_PROVIDED TEXT:_
_ _ _ _ _

Arden Brame and Eaton Canyon

Until 1927 the Pasadena Audubon Society had met in people’s homes. In that year PAS began meeting in the Pasadena Public Library. In the early 1970’s concerns developed about the difficulty of parking in the Library area and about the safety of walking around the downtown area at night in poorly lit areas.

PAS President Arden Brame (1971-1976) proposed bringing the meetings to the Eaton Canyon Nature Center where there was a well-lit convenient parking lot, an auditorium with superior acoustics, a library where books could be housed and where refreshments could be served. The proposal was not without controversy and one former PAS President wrote a letter in the Wrentit opposing the change.

After consideration of the issues, the PAS Board of Directors voted 10-1 to make the move and the decision was put up to the General Membership at the March 17, 1972 meeting. The vote in favor was 35-10. However most abstained having not had the time to consider the matter.

The vote was reintroduced at the April and May meetings with the same result.

_ _ _ _ _

Saved entries:
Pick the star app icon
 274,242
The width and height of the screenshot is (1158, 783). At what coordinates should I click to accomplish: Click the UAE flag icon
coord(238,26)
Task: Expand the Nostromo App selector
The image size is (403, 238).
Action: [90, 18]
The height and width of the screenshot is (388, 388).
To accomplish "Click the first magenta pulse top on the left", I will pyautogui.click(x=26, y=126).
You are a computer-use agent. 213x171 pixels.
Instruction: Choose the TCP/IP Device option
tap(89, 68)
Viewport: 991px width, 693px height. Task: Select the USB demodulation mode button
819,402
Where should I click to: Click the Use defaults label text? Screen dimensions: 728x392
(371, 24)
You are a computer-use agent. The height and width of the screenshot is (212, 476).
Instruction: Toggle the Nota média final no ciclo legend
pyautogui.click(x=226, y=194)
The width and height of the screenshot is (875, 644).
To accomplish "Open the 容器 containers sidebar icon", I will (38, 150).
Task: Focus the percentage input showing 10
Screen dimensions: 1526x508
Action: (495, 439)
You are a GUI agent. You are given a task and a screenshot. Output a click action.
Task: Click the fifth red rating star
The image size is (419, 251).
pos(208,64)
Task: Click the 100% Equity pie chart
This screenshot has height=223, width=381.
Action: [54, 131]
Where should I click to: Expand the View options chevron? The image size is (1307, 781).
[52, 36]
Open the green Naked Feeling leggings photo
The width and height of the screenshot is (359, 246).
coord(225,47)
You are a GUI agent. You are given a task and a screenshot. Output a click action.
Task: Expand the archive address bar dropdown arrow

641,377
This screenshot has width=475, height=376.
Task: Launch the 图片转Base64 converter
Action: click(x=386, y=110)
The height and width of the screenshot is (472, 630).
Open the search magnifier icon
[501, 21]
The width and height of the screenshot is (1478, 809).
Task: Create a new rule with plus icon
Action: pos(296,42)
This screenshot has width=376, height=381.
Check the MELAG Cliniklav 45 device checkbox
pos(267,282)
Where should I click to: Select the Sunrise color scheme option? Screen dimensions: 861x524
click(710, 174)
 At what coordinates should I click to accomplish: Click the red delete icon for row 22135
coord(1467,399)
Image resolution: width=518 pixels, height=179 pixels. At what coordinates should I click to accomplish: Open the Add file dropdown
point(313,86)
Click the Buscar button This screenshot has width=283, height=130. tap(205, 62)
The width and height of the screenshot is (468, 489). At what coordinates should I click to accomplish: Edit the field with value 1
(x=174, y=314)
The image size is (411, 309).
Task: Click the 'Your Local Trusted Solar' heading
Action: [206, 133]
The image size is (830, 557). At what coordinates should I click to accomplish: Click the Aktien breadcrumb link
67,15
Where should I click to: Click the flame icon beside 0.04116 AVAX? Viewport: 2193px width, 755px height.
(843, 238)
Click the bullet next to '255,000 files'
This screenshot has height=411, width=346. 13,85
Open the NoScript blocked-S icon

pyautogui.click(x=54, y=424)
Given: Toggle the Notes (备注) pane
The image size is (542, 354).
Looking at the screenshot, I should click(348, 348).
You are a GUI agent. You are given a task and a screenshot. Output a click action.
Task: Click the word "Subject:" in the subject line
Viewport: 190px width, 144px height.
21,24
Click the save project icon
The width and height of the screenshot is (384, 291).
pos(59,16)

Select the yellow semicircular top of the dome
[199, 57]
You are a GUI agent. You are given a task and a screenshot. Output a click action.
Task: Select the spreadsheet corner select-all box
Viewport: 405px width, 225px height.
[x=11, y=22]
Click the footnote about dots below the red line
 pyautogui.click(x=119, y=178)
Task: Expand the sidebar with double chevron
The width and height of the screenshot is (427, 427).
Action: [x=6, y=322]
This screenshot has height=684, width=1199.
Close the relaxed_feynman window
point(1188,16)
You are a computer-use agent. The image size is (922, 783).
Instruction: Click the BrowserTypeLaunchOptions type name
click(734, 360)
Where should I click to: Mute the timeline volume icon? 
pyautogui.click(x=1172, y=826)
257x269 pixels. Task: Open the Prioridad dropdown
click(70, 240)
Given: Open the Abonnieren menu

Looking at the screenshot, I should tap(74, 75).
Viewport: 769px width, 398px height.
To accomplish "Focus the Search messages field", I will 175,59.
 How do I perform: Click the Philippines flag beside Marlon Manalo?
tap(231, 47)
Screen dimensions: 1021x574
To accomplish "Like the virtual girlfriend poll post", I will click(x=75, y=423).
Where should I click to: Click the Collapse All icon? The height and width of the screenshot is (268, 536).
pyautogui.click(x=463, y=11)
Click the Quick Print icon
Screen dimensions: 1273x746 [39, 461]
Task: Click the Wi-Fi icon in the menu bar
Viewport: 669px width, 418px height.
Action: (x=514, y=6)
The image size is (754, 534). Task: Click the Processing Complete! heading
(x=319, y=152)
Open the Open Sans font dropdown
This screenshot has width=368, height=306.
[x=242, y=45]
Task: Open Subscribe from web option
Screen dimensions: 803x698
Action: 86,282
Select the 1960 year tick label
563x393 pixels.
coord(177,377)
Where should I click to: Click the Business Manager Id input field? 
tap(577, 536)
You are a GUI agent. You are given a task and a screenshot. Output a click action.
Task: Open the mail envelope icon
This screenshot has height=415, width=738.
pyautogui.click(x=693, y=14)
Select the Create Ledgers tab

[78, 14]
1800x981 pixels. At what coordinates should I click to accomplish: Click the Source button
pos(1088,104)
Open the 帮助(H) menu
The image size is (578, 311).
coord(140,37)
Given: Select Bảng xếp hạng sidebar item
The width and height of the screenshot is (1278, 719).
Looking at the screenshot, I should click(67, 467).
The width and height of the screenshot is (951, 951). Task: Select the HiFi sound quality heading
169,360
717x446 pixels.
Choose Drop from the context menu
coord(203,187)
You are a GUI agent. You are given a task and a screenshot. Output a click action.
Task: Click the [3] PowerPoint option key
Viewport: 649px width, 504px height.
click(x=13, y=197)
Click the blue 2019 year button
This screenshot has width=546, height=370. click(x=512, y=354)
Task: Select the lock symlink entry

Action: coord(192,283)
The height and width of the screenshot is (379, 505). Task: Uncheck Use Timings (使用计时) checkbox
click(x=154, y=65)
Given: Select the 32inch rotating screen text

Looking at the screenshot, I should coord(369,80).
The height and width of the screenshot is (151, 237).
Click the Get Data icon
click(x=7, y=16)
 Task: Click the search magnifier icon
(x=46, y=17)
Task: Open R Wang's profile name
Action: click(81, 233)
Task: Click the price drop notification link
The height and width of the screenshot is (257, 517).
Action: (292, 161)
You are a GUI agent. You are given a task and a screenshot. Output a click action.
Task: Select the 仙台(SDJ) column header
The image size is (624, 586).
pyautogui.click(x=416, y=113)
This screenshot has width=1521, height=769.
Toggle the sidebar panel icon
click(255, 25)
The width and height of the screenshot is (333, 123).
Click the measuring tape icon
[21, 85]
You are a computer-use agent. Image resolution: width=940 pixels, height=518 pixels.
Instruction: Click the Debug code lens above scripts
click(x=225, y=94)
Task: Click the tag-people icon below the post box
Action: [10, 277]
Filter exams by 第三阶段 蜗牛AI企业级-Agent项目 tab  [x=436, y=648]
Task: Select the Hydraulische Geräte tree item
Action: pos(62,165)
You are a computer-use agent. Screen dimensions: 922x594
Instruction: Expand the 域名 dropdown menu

_ _ _ _ _

_TASK BRIEF:_ From the passage on Arden Brame and Eaton Canyon, list every place it names as a meeting site for the Pasadena Audubon Society, whether used or proposed.

_RESULT OF THIS EXERCISE:_
- People's homes
- The Pasadena Public Library
- The Eaton Canyon Nature Center